Josh Shimmer with Evercore
Thanks for taking the question, and congrats on the update. For the patient who had moderate FEV1 decline at baseline, they seem to have a very robust and near normalization of their quality of life scores. The FEV1 improvement in that patient was good, but still not normalized.
So how do we think about the ceiling effect of FEV1 and why that patient might not have, despite very robust uptake of the product, not had a stronger FEV1 signal, perhaps commensurate with the quality of life benefit? And then second, would you consider evaluating a lower dose in addition to a higher dose?
Jennifer Taylor-Cousar, Lead Investigator of 4D-710
In terms of quality of life and the ceiling effect of FEV1, it is so variable between people with CF. You can have a huge improvement in lung function and lower than what we saw in this trial, improvement in quality of life and vice versa. So, I think that's very hard to say from participant to participant, and I don't know that we've seen a ceiling effect.
I mean, certainly with the modulator trials, we have seen people continue to slightly go up over time as probably the mucus quality continues to clear and they have less exacerbations. So I don't know that we've seen where this lung function improvement can go, but certainly we can see a disconnect between what happens with quality of life and lung function. They don't always exactly parallel each other.
And in terms of going down to a lower dose, I don't know that we've seen at this point in these three people, we haven't seen these safety signals that suggest that we should be going down and we're pretty happy with where we are with the expression. And again, we're seeing some improvement in somebody with more moderate disease and stabilization in people who have more mild disease. So I don't think we've seen an indication that suggests that we need to go to a lower dose.
Josh Shimmer with Evercore
I just want to probe a little bit further on a potential ceiling effect in an individual patient and why there may be FEV1 function in this type of a patient that just cannot be recovered. Does it reflect scarring or other features of the disease that just may be irreversible? Or does it imply that there is an ongoing disease process that has not been fully corrected by the gene therapy?
Jennifer Taylor-Cousar, Lead Investigator of 4D-710
So even if you go and look, so, of course, during the modulator trials, we excluded people who had lung function that was less than 40% in those original trials.

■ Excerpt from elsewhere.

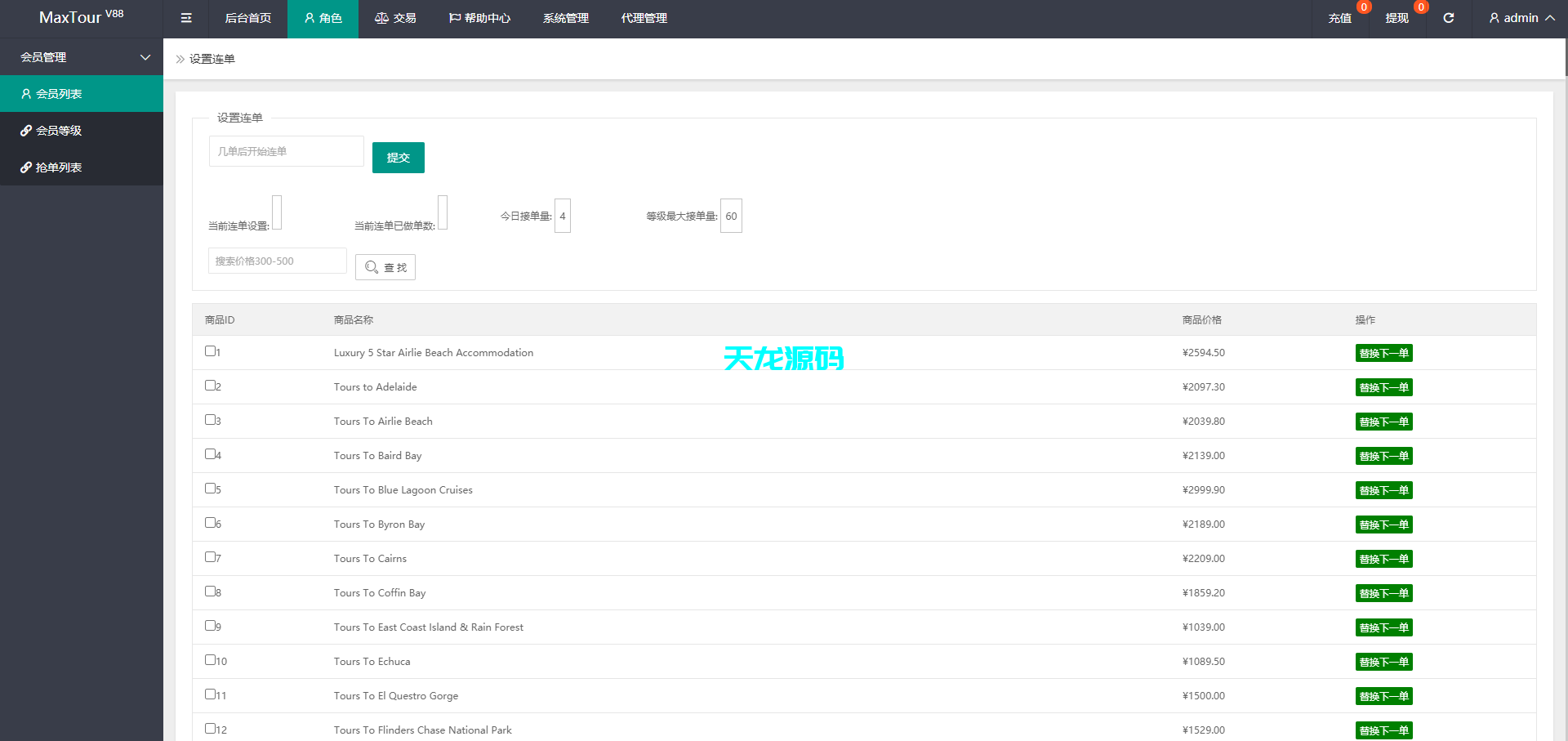Image resolution: width=1568 pixels, height=741 pixels.
Task: Open 抢单列表 from the sidebar
Action: click(59, 167)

And subsequently, we went and looked in people who had lung function that was less than 40%. And certainly, we did not see 14, 15% improvement in those folks.
The improvements were much lower. So, there is some degree of irreversibility for some of these people. And again, on an individual basis, we can't predict who those people are going to be. But certainly, when you have established disease, some degree of it will be irreversible. I mean, that's part of the reason, like all of us who are adults, CF docs know that we're going to, unfortunately, or fortunately, continue to have jobs, even though we have the modulators right now.
And if we had some therapy like this, we'd still have jobs because there is going to be some degree of irreversible damage in people who have had long standing infection and bronchiectasis. And we see that now. So, even if you're on Trikafta, you can still have pulmonary exacerbations, for example. So, I think part of that is just irreversibility in some degree for each person. And we can't predict that per person at this point.
David Kirn, Chief Executive Officer
Well, thank you so much, everyone, for your time and attention today. And thank you again to Dr. Taylor-Couser for being here with us today. We really appreciate your expertise and dedication to this trial. And thanks again to all the patients, the families, and the sites, and once again, to the Cystic Fibrosis Foundation, who've been just phenomenal partners scientifically and clinically with us throughout this journey. So, thanks, everyone. Have a great day.